Paul Lardry (1928–2012) was a général d'armée of the French Army who served almost an entire career and Commandant of the Foreign Legion.

Military career

After completing a course at a private military institution, he entered Saint-Cyr promotion « général Aubert Frère » (1948–1950) (). He accordingly commenced his career at the 27th Alpine Chasseur Battalion (). In 1951, he joined the Foreign Legion. He was assigned to the 13e DBLE engaged in Indochina, a tour during which he was wounded.
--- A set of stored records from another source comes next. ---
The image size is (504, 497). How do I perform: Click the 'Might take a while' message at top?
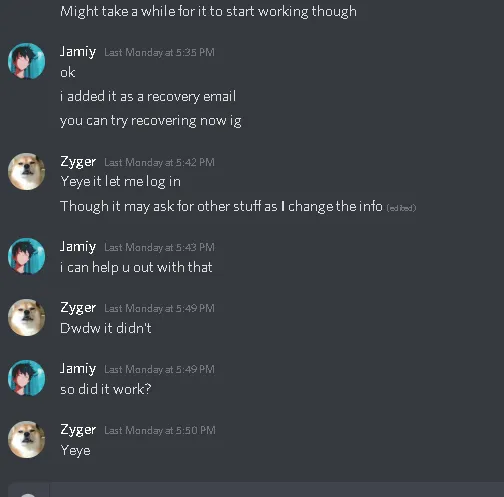pos(208,12)
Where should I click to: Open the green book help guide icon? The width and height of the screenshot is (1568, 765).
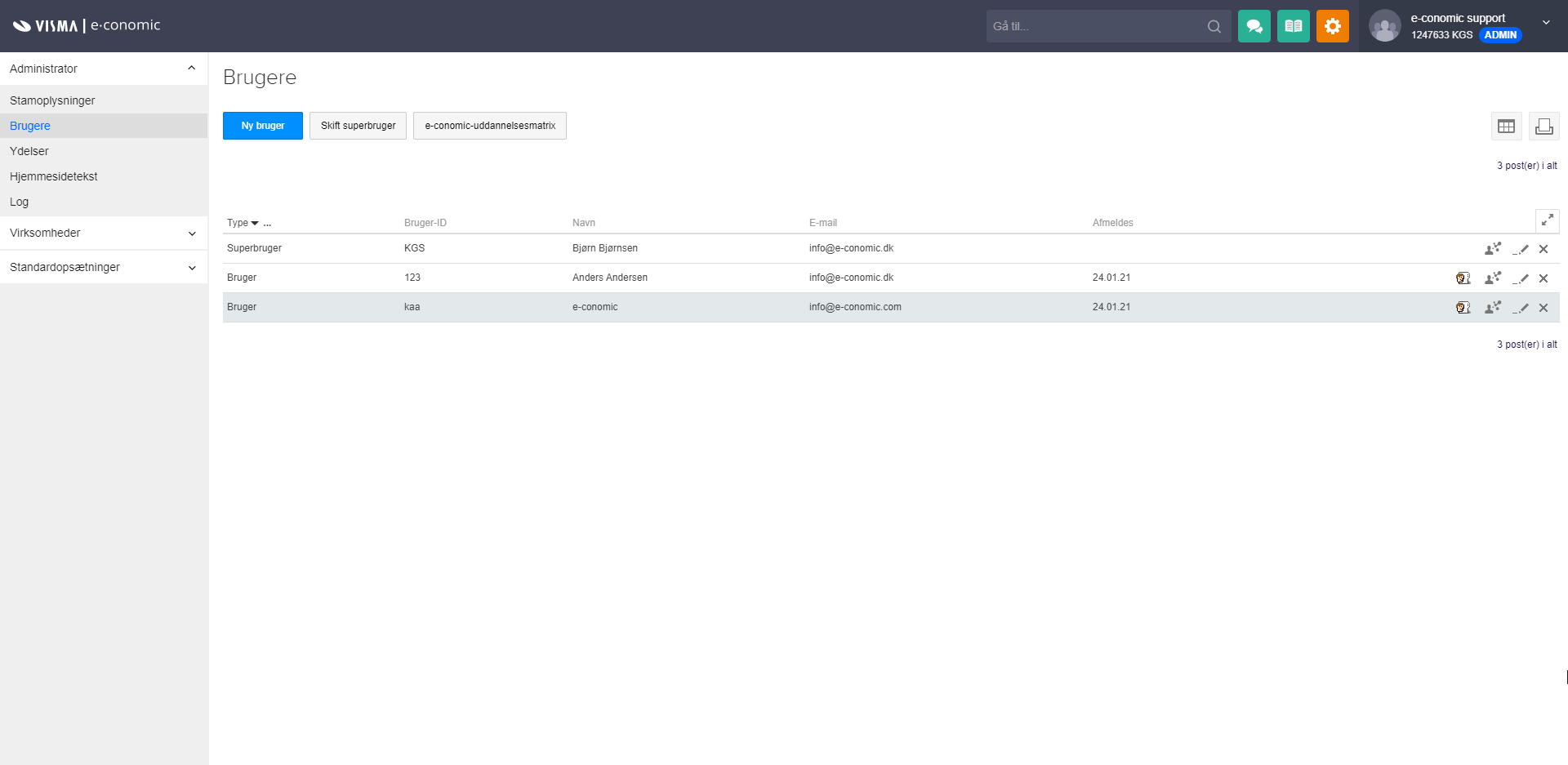click(1293, 26)
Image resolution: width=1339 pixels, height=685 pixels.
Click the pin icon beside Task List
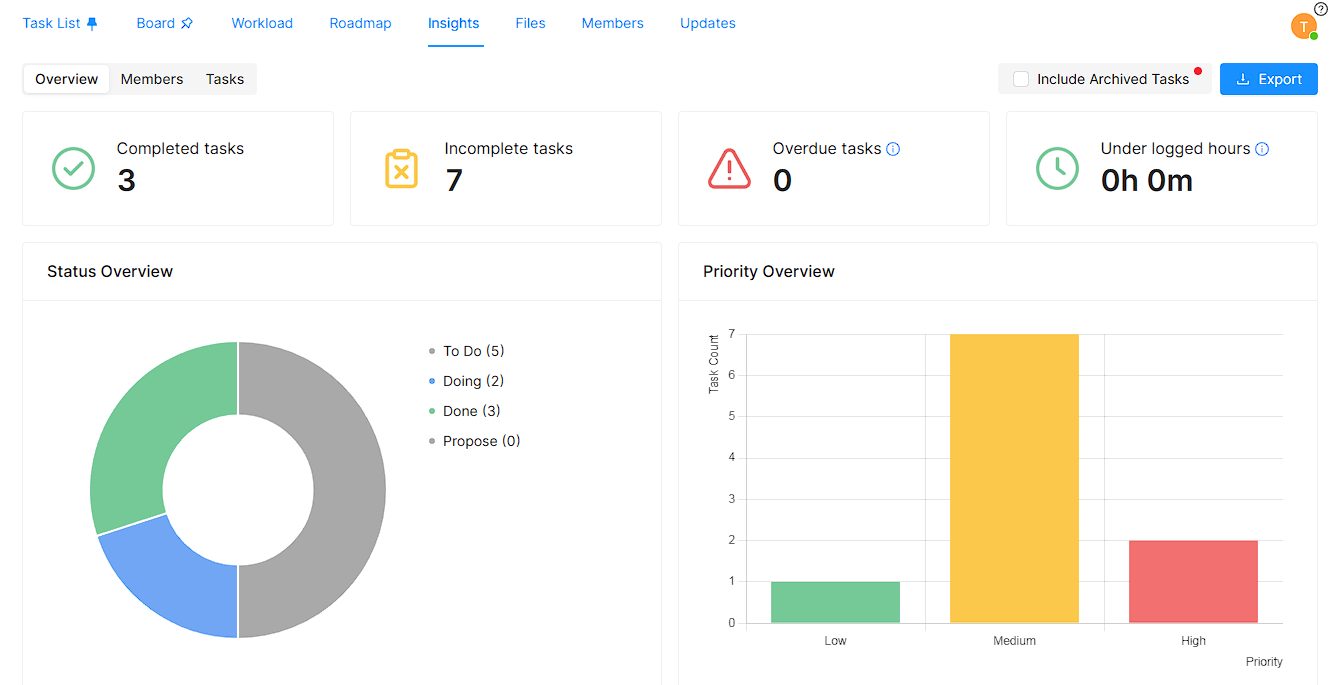pyautogui.click(x=93, y=23)

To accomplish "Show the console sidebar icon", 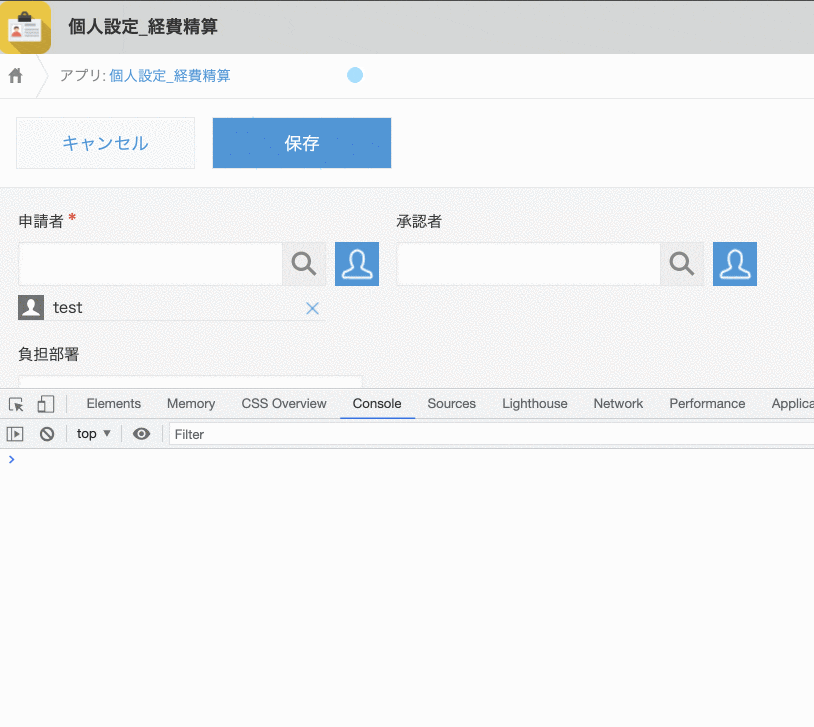I will pos(14,433).
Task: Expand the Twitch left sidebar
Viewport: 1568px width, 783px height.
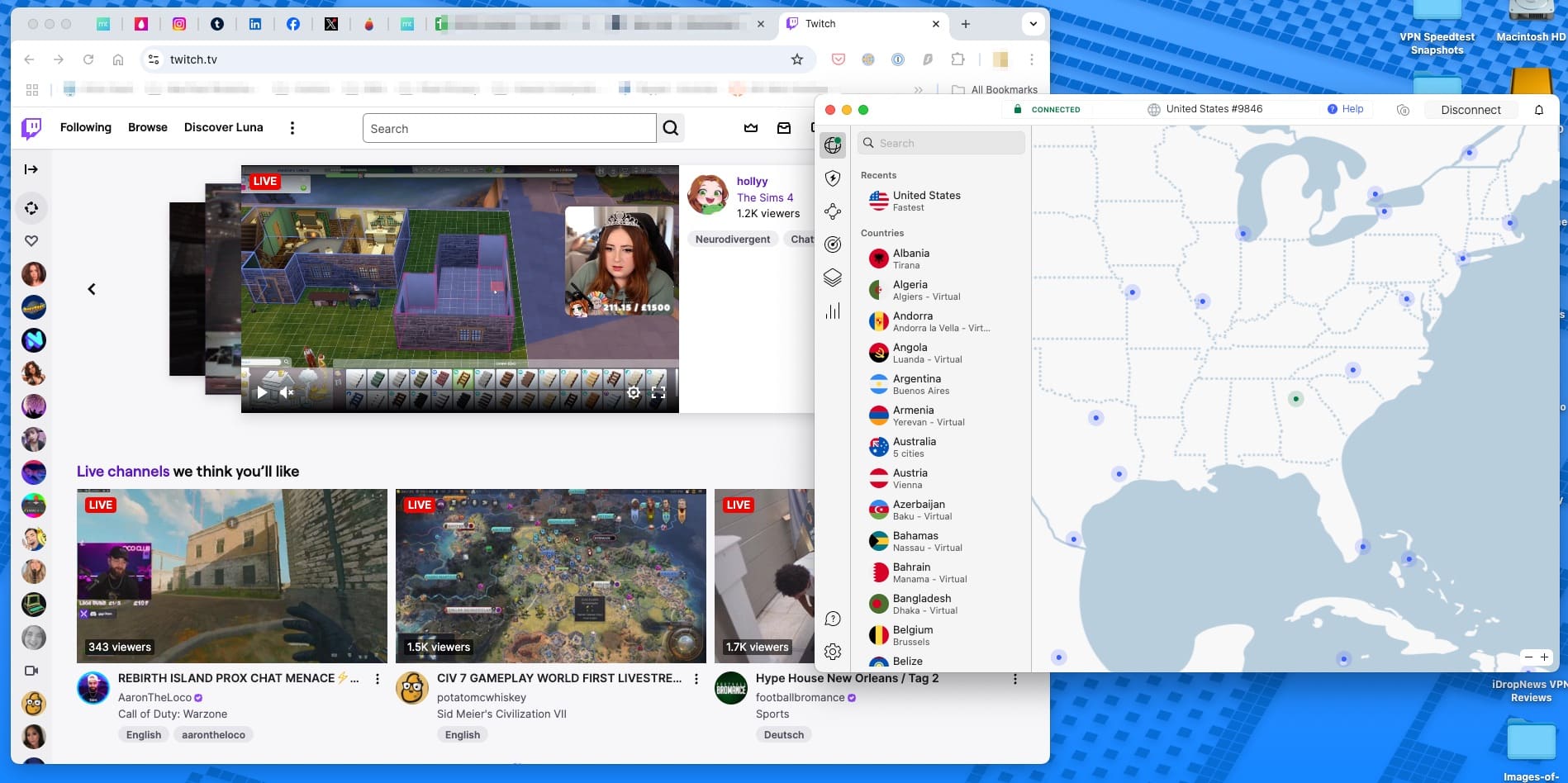Action: pyautogui.click(x=31, y=169)
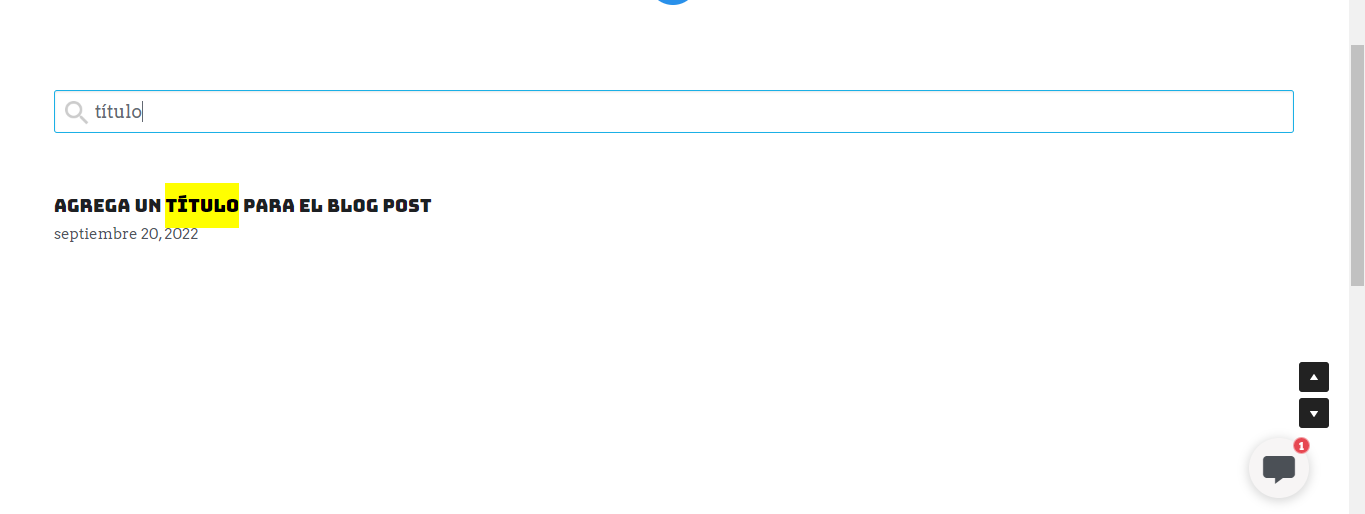Click the date septiembre 20, 2022
Viewport: 1365px width, 514px height.
tap(126, 234)
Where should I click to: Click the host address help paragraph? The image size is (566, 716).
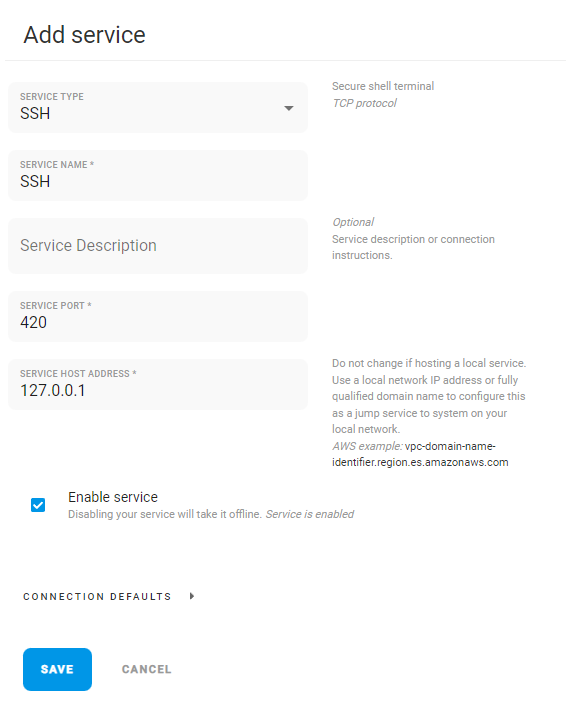429,396
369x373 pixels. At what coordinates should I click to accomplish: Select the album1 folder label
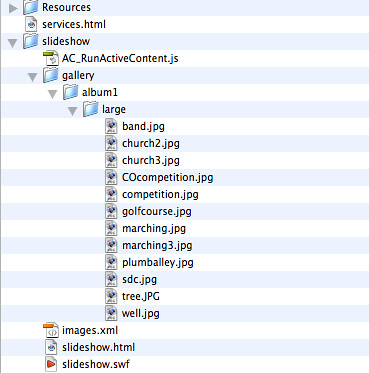pyautogui.click(x=100, y=92)
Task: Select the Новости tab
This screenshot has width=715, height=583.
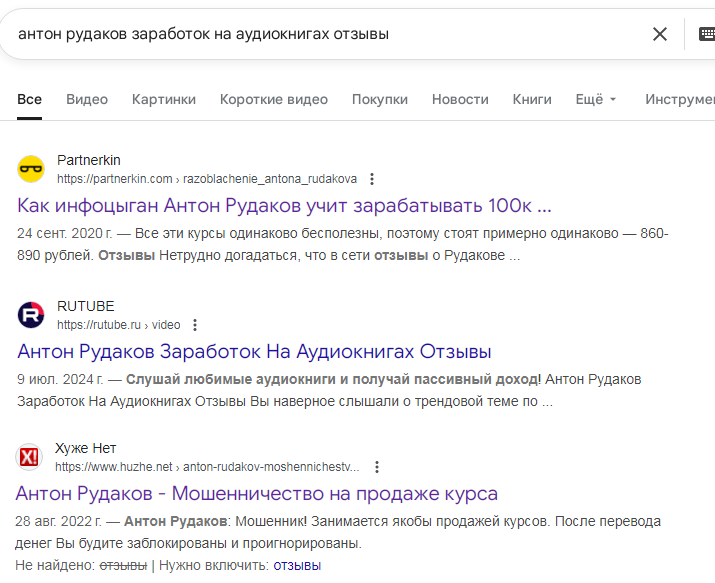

He received accordingly the Croix de guerre des théâtres d'opérations extérieures (2 palms and 2 stars), and upon his return, he was assigned to Morocco at the Corps of the 4th Foreign Infantry Regiment 4e RE in 1955.

He served in Algeria, where he was cited three times with Cross for Military Valour. He commanded notably the 2nd Mounted Saharan Company of the Foreign Legion ().

At the beginning of 1960, he was a captain in the 1st Foreign Regiment 1e RE at Aubagne then followed a course at the Superior War School (), and served thereafter as a lieutenant-colonel in the general staff headquarters () in Paris beginning of 1970.

In 1974, he received the command of the 13th Demi-Brigade of Foreign Legion 13e DBLE, promoted to rank of colonel in 1975 and received the Légion d'honneur in 1976. He left the command of the 13e DBLE in the summer of 1976. He commanded thereafter French elements in Tchad from February until September 1980.

He was nominated to the first action of officer generals, at the rank of Général de brigade in quality of a Commandant of the Foreign Legion Groupment (1980–1982) and 31st Brigade (1981–1982), a post which he occupied from 1980 to 1982. 

In 1981, the 150th anniversary of the French Foreign Legion () and the 50th anniversary of the Commandement de la Légion Étrangère (), was celebrated during the tenure of général Paul Lardry. 

He was then accordingly designated to the superior commandment of the French Area Forces of the Indian Ocean stationed at the Réunion in 1983. He was accordingly promoted to général de division the same year.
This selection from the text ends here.